TechInAfrica – Facebook’s moves to open a Nigeria hub space is a commendable move. It will motivate technology entrepreneurs and software developers in Africa to be more serious about their work. It is great news for all in Africa, especially Nigeria; the company has become one of the latest tech giants to come up with such training program in Africa.
Facebook, the social media giant that has over 1 billion users claims that the center it plans to create will help 50,000 Nigerians to develop their digital skills. The center will also include an “incubator program” established to help assist tech start-ups.
More technology companies are looking to gain the loyalty of more users. The ever-increasing population growth, increase in mobile phone users and falling data costs are part of the things starring up their interest in the Africa continent.

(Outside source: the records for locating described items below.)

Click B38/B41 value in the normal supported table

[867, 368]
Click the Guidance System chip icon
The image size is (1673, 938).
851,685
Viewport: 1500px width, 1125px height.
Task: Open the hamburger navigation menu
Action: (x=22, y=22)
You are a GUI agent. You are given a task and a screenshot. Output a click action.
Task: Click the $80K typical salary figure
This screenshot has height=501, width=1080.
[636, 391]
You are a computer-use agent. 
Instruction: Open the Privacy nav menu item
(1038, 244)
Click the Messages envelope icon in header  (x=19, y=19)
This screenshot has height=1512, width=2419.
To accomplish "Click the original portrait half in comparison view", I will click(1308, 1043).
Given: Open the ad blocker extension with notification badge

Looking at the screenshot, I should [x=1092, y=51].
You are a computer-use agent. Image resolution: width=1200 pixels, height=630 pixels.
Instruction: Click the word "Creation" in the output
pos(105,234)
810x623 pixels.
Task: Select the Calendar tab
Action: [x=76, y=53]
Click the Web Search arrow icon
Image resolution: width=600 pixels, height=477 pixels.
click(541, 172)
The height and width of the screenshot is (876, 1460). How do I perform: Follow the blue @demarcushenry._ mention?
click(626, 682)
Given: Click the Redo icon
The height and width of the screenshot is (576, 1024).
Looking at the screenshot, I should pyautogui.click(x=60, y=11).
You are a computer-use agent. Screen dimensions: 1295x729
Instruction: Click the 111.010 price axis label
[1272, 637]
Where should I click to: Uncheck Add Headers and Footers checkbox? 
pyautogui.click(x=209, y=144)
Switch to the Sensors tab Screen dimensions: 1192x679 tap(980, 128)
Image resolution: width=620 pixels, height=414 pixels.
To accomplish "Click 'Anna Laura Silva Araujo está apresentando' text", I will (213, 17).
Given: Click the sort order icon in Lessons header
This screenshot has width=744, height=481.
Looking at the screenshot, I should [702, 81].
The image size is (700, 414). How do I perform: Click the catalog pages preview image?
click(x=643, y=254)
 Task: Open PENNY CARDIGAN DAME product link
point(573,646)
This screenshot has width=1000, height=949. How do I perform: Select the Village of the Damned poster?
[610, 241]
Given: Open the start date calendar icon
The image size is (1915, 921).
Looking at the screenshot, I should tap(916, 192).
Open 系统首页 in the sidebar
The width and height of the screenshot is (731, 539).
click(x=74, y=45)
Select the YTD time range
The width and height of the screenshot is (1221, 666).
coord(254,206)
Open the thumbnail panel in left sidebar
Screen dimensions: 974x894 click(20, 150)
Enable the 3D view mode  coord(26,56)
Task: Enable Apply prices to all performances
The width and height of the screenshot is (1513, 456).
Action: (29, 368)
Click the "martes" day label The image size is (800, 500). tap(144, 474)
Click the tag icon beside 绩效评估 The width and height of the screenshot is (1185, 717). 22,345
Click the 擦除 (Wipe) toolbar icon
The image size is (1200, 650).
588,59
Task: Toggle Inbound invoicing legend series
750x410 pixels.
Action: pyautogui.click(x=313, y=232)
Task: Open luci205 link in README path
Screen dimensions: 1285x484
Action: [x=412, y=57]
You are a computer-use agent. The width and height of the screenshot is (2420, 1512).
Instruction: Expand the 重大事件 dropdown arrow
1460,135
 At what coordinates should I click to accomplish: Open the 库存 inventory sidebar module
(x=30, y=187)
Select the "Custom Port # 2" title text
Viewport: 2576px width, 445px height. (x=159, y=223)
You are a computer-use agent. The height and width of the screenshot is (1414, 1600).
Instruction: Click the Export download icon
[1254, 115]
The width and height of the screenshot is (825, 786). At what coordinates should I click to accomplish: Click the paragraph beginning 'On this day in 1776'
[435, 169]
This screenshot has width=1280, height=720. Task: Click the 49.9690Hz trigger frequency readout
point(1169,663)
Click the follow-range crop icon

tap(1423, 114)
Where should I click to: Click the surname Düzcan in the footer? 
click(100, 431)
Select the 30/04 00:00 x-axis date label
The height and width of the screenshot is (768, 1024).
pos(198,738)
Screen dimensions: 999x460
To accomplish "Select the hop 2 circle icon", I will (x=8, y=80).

The social media giant Facebook is yet to disclose when it plans to start the program in Nigeria, a country with a population of more than 180 million people.
According to the company, the training is targeted at students, software developers, and entrepreneurs. The training will take place in Abuja; Nigeria’s capital, Port Harcourt, Calabar and Kaduna; which are in the south, southeast and north respectively.
Andela, a tech company in Lagos Nigeria that trains developers had received financial support from Mark Zuckerberg’s charitable foundation. The Facebook founder made a pledge of $24 million when he visited the country last year.
The chief executive of Google is also among tech giants planning something big for Africa. According to his statement when he visited Lagos in July, the company will embark on a mission to train 10 million individuals in the Africa continent in various online skills. He claims the training will last over five years. He also indicated his plan to provide training for 100,000 software developers IN South Africa, Kenya, and Nigeria.
Facebook claims to record over 22 million users from Nigeria on monthly basis. But compared to countries like India or China, the Africa continent may not bring in more consumers. They have a large wealth gap compared to the Africa countries. People in the underdeveloped countries like Nigeria also have only small disposable income.
The widespread poverty in Africa means that adoption of mobile favors certain phone models. And combining this with poor telecommunication infrastructures will not only result to slow internet speeds but make people spend less time on the internet which is basically what technology firms depend on to generate revenue.